Echoes of the Past, Whispers of the Future
The Frick Collection's exhibition of a little known Renaissance master
The curators at the Frick Collection have a knack for uncovering geniuses of the past and starting them trending. Now it's Bertoldo di Giovanni's turn, and it was worth the wait to get to know this major, but relatively obscure, Renaissance sculptor.
"This show grew out of the fact that we have the only Bertoldo in the United States and wanted to know it better," said director, Ian Wardropper. "We ended up doing what is the first ever exhibition on this sculptor who was important not just as a maker of bronzes but as a link between the greatest sculptors of the 15th and 16th centuries. He worked for Donatello and was a mentor to Michelangelo." He was also the friend, house guest, curator and a favorite artist of Lorenzo de' Medici.
Co-curated by Aimee Ng, Alexander J. Noelle and Xavier F. Salomon, the exhibition brings together virtually all the extant known work of Bertoldo. It's a rare chance to see every piece, across several media and forms, by a major artist. More than 20 pieces fill the downstairs galleries, creating interaction between terracotta, bronze, and a polychrome wood sculpture of St. Jerome. The visual conversations are lively and extensive; definitive answers are fewer.
Not much has been known with certainty about Bertoldo. The Frick's team went back to original documents from the early 1500s, translating, transcribing and turning them into hypotheses about the artist and his oeuvre. But it wasn't just dusty old documents they found. They discovered another obstacle that prevented Bertoldo's name from coming down through history.
"Bertoldo has been primarily identified in connection with three of the great names of the Italian renaissance, Donatello, Lorenzo de' Medici, and Michelangelo," said Noelle. "It's partly due to Michelangelo that Bertoldo is relatively obscure today. Michelangelo, as he got older, fashioned himself as a divinely blessed artist, as self-taught. And, therefore, he tried to erase Bertoldo from his narrative.

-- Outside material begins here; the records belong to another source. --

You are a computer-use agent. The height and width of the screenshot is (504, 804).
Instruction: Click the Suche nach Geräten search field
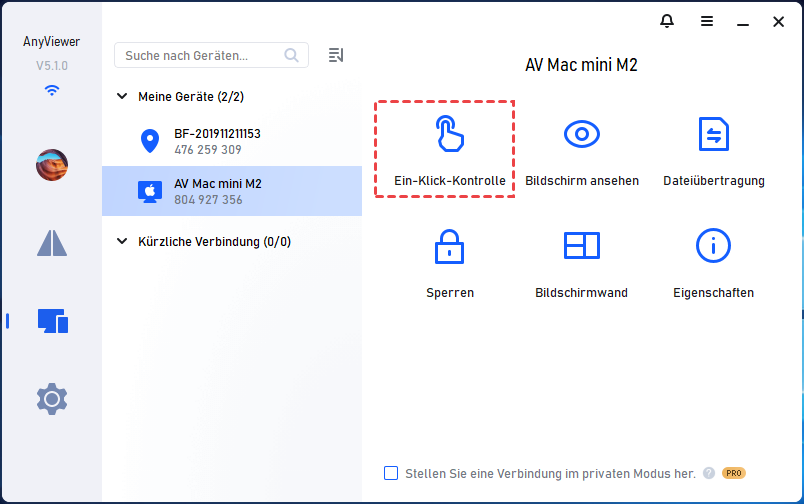click(x=200, y=55)
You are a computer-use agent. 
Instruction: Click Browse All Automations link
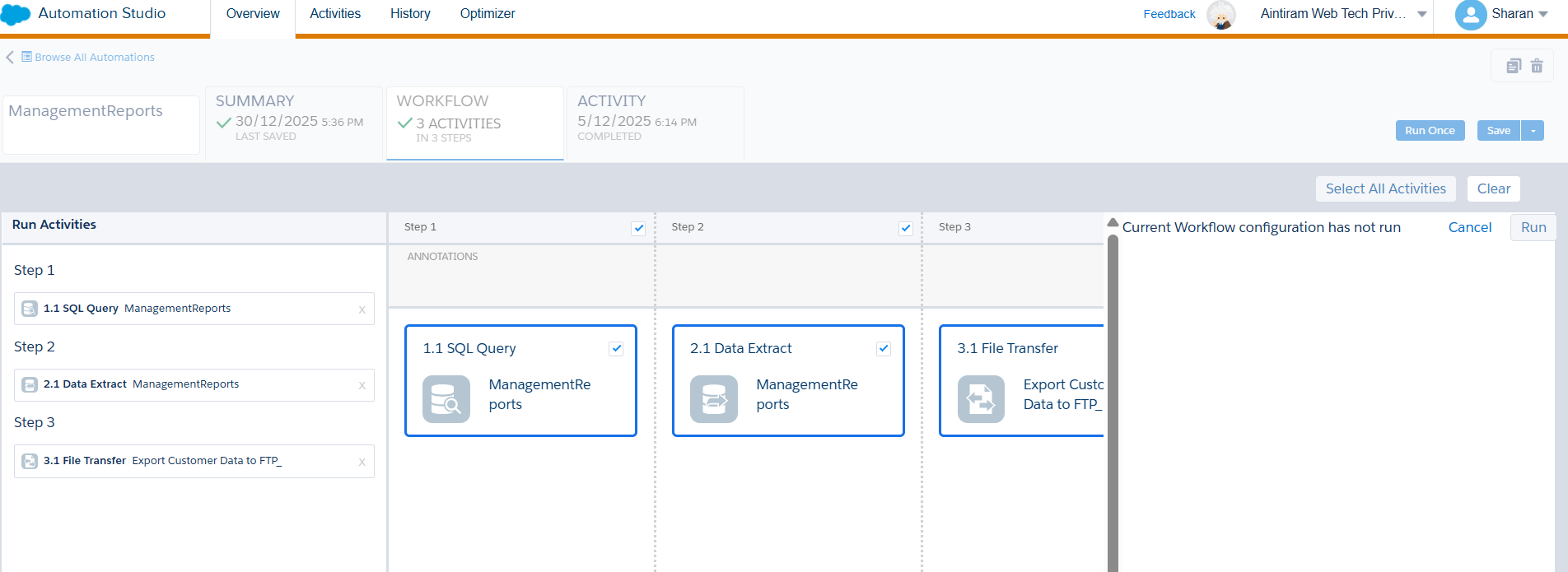point(94,58)
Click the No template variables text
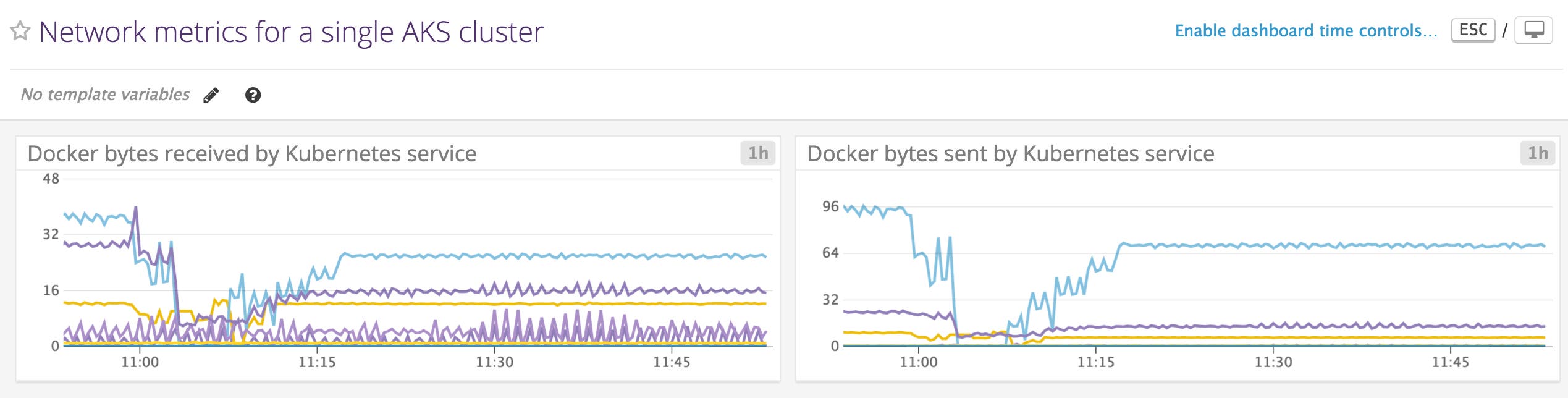This screenshot has height=398, width=1568. click(105, 95)
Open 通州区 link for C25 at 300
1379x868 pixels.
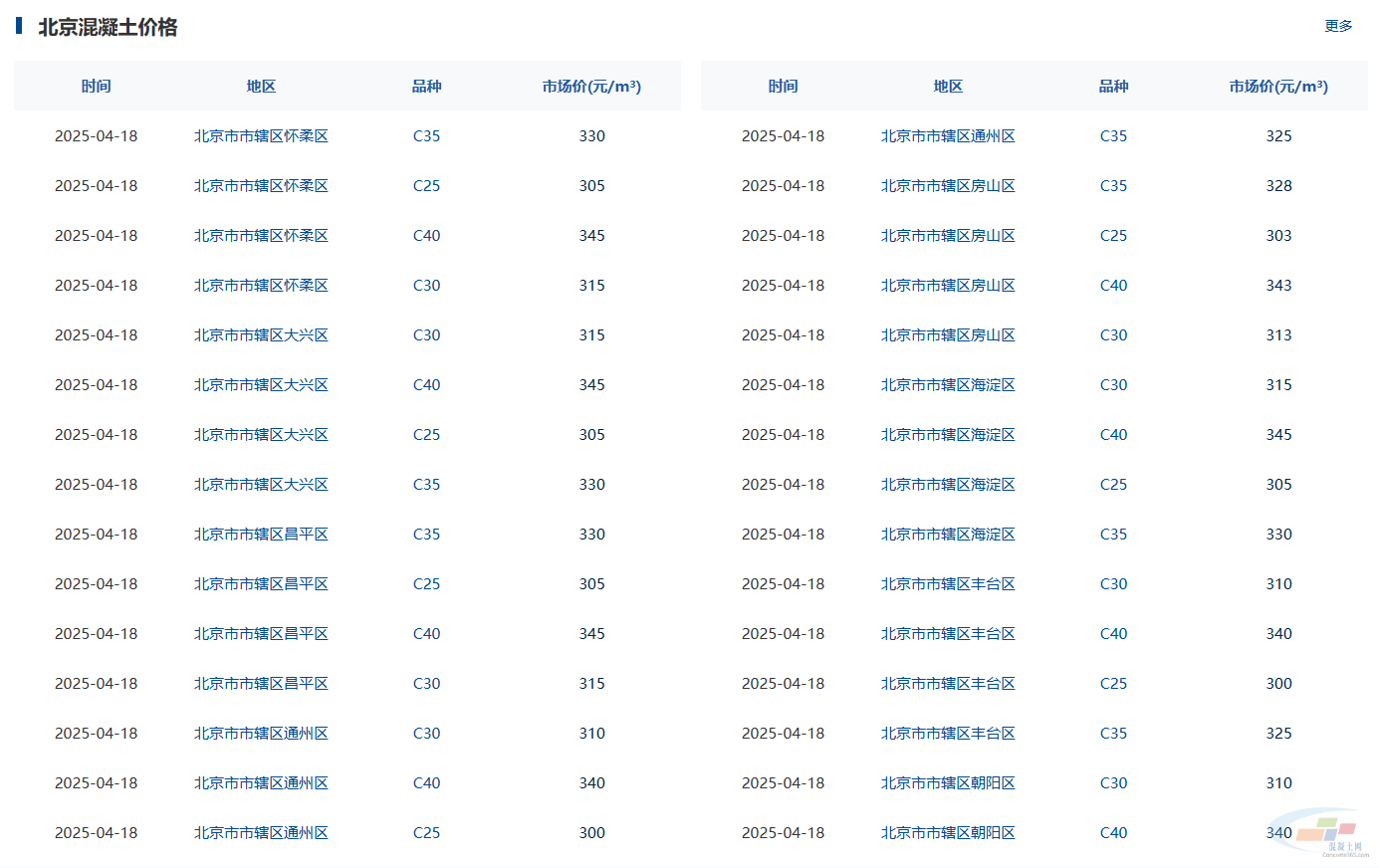[261, 833]
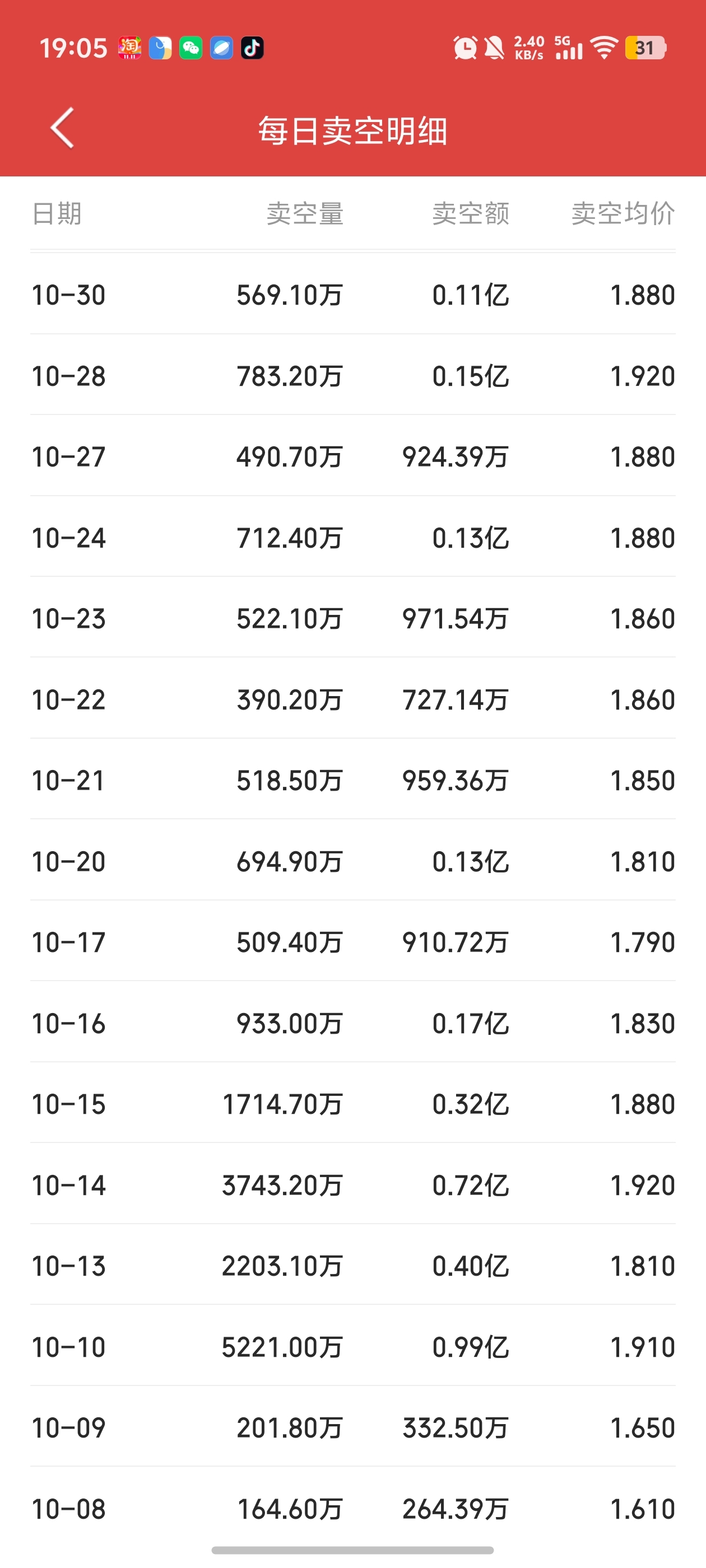Screen dimensions: 706x1568
Task: Tap the 卖空均价 column header
Action: pyautogui.click(x=623, y=214)
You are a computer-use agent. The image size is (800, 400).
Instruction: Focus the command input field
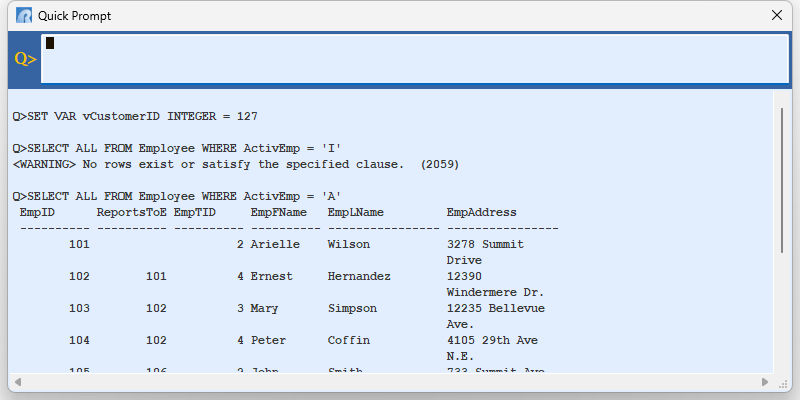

The founding art historian, Giorgio Vasari, also contributed to Bertoldo's downplaying, in his "Lives of the Artists," when he established Donatello and Michelangelo as the bookending titans of the Renaissance... What we've done in this exhibition is really celebrate the ingenuity and achievements of Bertoldo in his own right."
Contemporary Connections
His sculptural achievements speak for themselves in complex and delicate but powerful statues, wall reliefs and medals, but the curatorial voices bring them out more fully. The first work encountered, at the base of the stairs, is Bertoldo's "Battle" relief. Salomon described is as "the main achievement of Bertoldo ... from the height of his career." The wall texts tell us that it was based on an ancient sarcophagus but reworked in a then modern way. Figures energetically twist across an undefined space. There's no ground under their feet that we can see, and gravity seems to have little effect on the horses and soldiers who recede, entangle, and then extend off the surface, coming deep into the viewer's space.
It conjures thoughts of the charged all-over rhythms of the Abstract Expressionists and the paintings with objects protruding that Eva Hesse made in the mid-1960s. Curiously, this quintessential Renaissance master's work brings lots of surprising contemporary connections to mind. A large ceramic frieze that once adorned the Medici villa at Poggio a Caiano, pings memories of Henri Matisse's "The Swimming Pool" at the Museum of Modern Art, with white figures across bands of cobalt. Designs passed along to other artists to complete (since Bertoldo had no workshop of his own) presage 21st century artists who utilize fabricators to make their art.
That seems to be the unique genius of Bertoldo – as conduit and connector. One large medal was packed with complex, tiny details intricately worked in bronze. On the reverse, where other sculptors might have just placed text or a coat of arms, Bertoldo works an entire Last Judgment scene. Blown up to 50 meters high, it's the same composition as Michelangelo's Last Judgment in the Sistine Chapel. That more than suggests Michelangelo's recollection of his teacher's work.
Pathos and Passion
Most spectacular is a life-sized standing figure in painted wood depicting St. Jerome. Again, it brings up questions of collaboration and inspiration, and again, the details are extraordinary. The pathos and passion of the penitent saint are expressed from his tormented gaze down to his knees, bruised from prayer. It recalls Donatello's Mary Magdalene commissioned for the Baptistery of Florence, but said curator Ng, "It just misses what Donatello seems to have been able to do in other sculptures."
When Donatello died, his final commission was recorded as having been completed by Bertoldo. So, who, exactly, sculpted this lifelike, suffering saint? "This is hotly contested," admitted Ng. "Some scholars are absolutely committed to this as a work by Donatello, and some are really sure about Bertoldo. This is why we bring these things together. To see how they suit each other."
Ng believes that new research, brought out in the splendid book that accompanies the exhibition, as well as the spotlight on Bertoldo, may result in new discoveries and attributions. It took more than 500 years for this artist to have his first solo show. Though most have never heard of Bertoldo di Giovanni, those who visit the Frick and get to know his work aren't likely to forget him soon.